I don't believe that's a paywall, just Researchgate being scummy like usual
and using a citation while pretending to have a copy - all that would do is
ping Benter to ask for a copy. I can't find any evidence that that conference
presentation was published or that the conference proceedings as a whole were
ever published.

------
PaulRobinson
Ex-professional gambler checking in.

It's no secret that it's possible to figure out which horse is going to win a
race with reasonable statistical confidence.

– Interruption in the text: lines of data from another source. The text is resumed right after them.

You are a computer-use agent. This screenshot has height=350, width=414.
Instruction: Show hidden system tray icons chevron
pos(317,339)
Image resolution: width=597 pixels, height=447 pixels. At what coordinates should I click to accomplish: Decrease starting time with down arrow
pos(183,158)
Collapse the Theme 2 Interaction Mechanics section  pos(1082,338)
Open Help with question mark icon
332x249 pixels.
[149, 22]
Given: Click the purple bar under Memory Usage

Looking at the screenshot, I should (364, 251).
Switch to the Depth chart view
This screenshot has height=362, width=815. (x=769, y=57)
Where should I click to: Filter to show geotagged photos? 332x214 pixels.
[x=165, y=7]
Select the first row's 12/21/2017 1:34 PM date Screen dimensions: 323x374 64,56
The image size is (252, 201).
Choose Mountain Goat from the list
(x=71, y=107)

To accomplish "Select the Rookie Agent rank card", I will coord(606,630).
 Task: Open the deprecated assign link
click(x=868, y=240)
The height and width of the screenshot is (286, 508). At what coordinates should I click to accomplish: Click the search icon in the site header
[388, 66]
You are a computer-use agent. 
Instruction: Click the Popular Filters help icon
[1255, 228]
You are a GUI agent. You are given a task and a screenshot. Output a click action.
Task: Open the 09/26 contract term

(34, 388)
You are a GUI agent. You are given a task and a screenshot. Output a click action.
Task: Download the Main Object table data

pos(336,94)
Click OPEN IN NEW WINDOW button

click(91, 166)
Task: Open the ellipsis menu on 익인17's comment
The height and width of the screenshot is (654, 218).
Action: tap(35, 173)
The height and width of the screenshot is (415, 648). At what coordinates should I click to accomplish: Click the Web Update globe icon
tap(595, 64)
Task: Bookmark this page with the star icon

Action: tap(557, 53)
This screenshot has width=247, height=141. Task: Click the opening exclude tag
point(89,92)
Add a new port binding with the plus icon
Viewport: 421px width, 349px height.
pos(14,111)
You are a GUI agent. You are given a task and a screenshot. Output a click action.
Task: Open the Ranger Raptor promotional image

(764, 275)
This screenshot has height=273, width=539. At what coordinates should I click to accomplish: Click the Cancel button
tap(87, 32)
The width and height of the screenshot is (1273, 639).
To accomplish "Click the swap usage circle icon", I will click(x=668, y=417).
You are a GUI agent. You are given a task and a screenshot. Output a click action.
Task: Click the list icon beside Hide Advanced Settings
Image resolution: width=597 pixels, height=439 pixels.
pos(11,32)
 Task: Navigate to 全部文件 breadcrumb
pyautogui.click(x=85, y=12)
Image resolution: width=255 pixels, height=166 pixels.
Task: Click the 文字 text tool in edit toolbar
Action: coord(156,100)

The trick - and always has been - is making sure you can make a profit from
it.

If a horse has a 30% chance of winning a race, and you're being offered odds
as if it only has a 10% chance (i.e. 9/1), you have identified "value" or what
Kelly Criterion would describe as "edge". You can mathematically in the long
term make a profit, and Kelly can even tell you what %age of your bank to
wager to optimise your expected returns:
[https://en.wikipedia.org/wiki/Kelly_criterion](https://en.wikipedia.org/wiki/Kelly_criterion)

Identifying the "true" odds of an outcome and then identifying what odds
you're prepared to take (adding an over-round), is a key piece to what
bookmakers do when creating what they call "the tissue" \- the opening odds
they offer that is then adjusted to manage liabilities in line with incoming
weight of money (WoM) from bettors.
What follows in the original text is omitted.